### [TASK INSTRUCTIONS]
Please give every line below again exactly, but not its pictures.

### [MATERIAL PROVIDED]
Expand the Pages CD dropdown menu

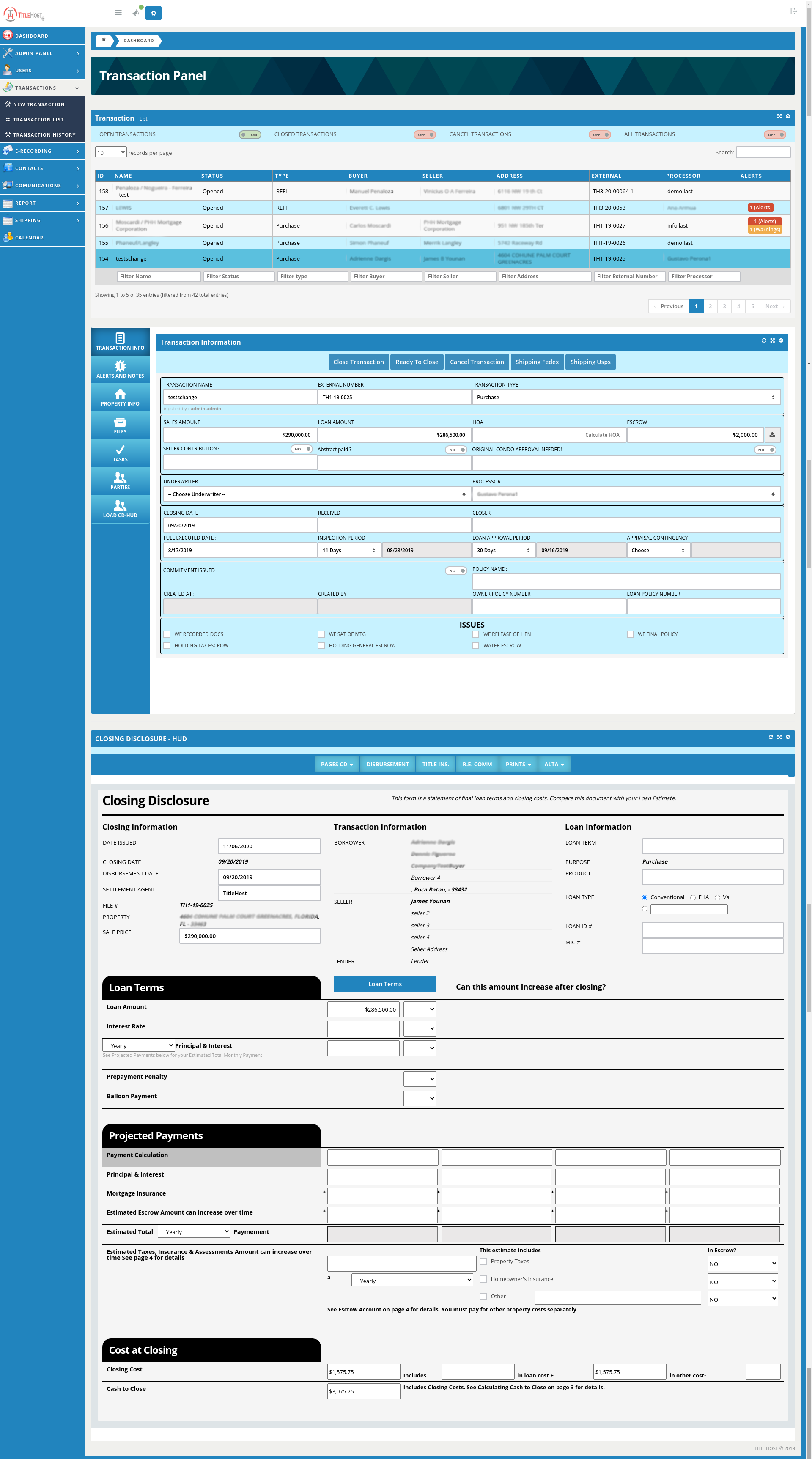click(336, 765)
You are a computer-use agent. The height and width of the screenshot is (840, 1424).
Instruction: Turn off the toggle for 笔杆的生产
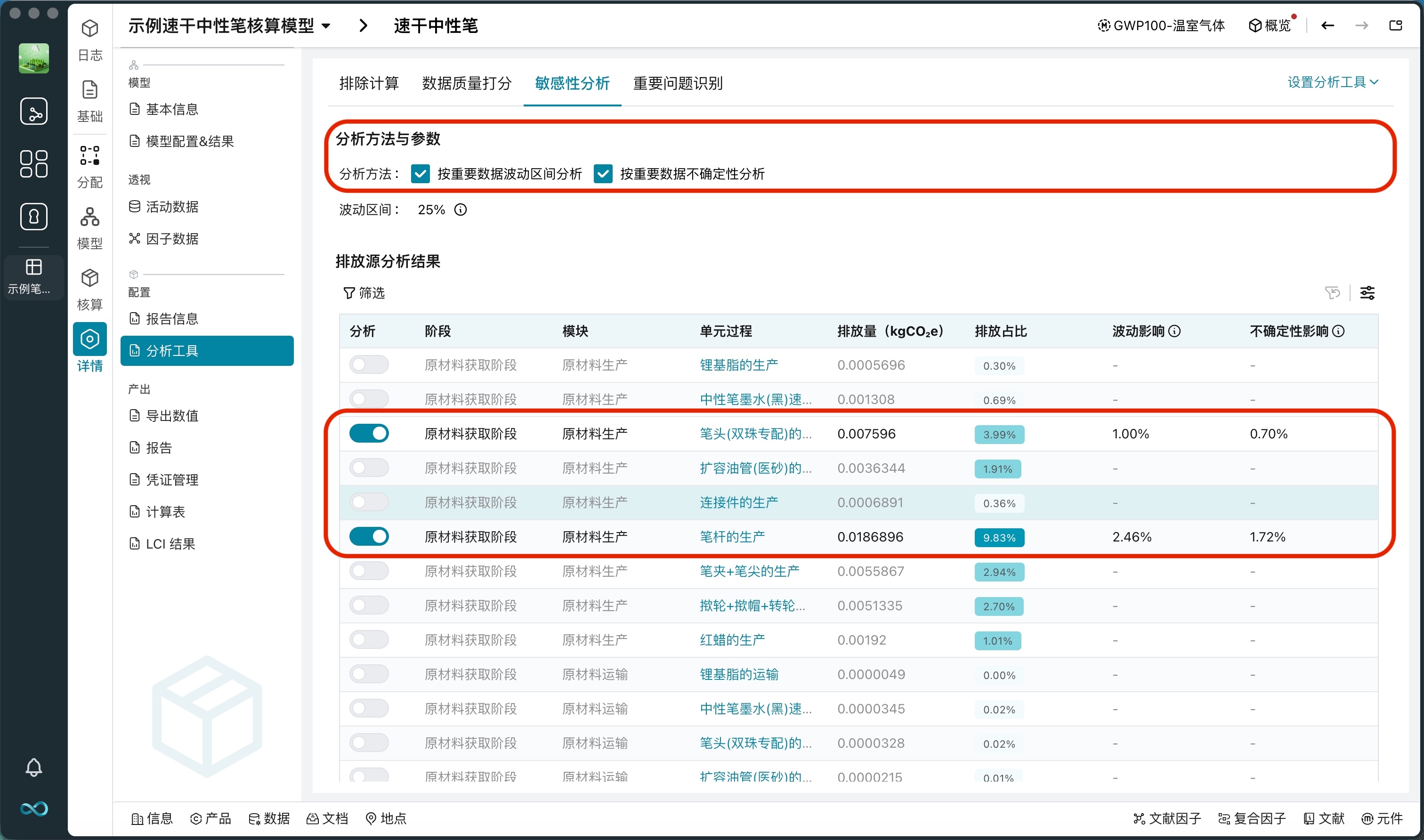[x=368, y=536]
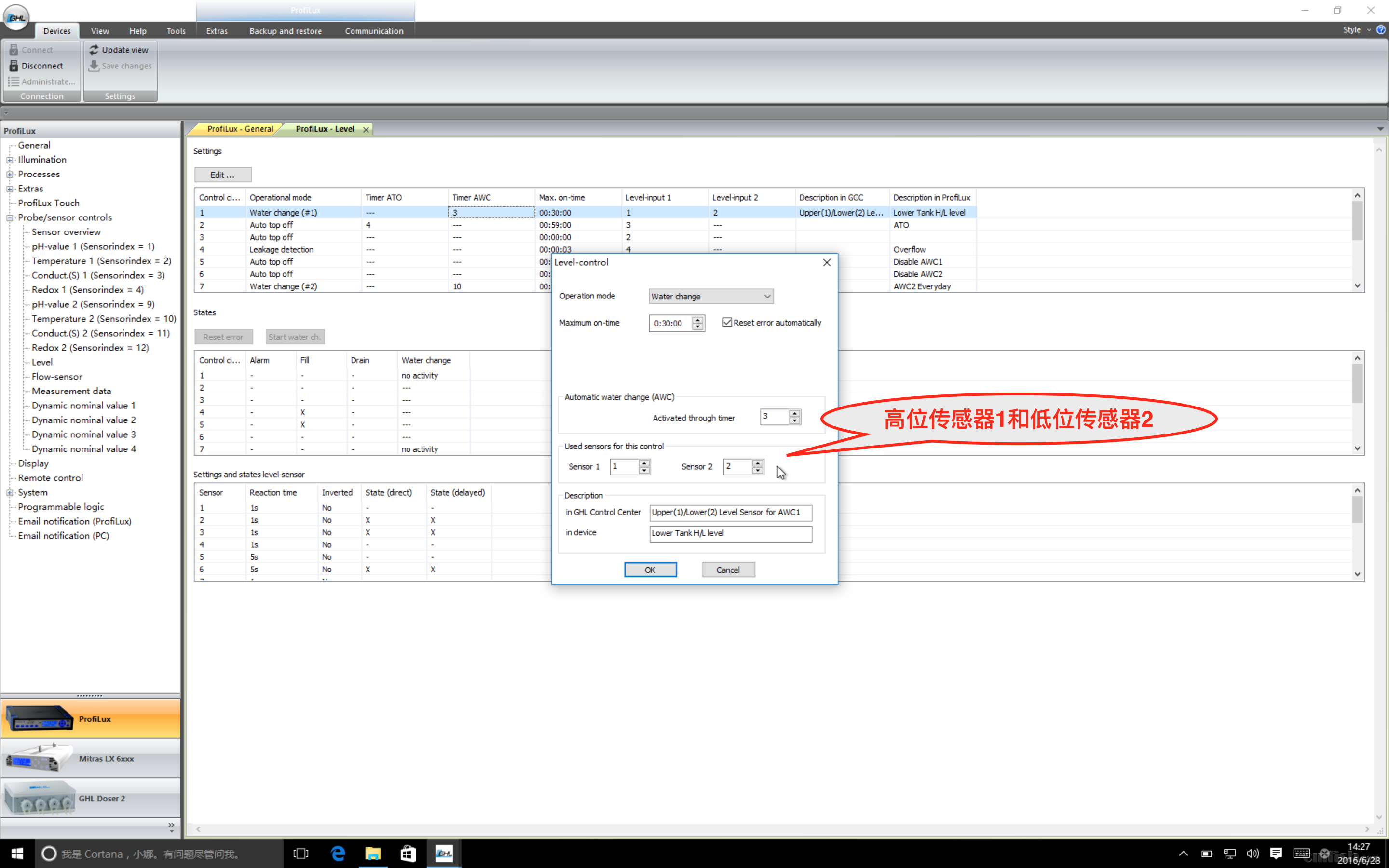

### [ANSWER SECTION]
Expand the Pages CD dropdown menu

click(336, 765)
You are a computer-use agent. The height and width of the screenshot is (840, 1424).
Instruction: Turn off the toggle for 笔杆的生产
[x=368, y=536]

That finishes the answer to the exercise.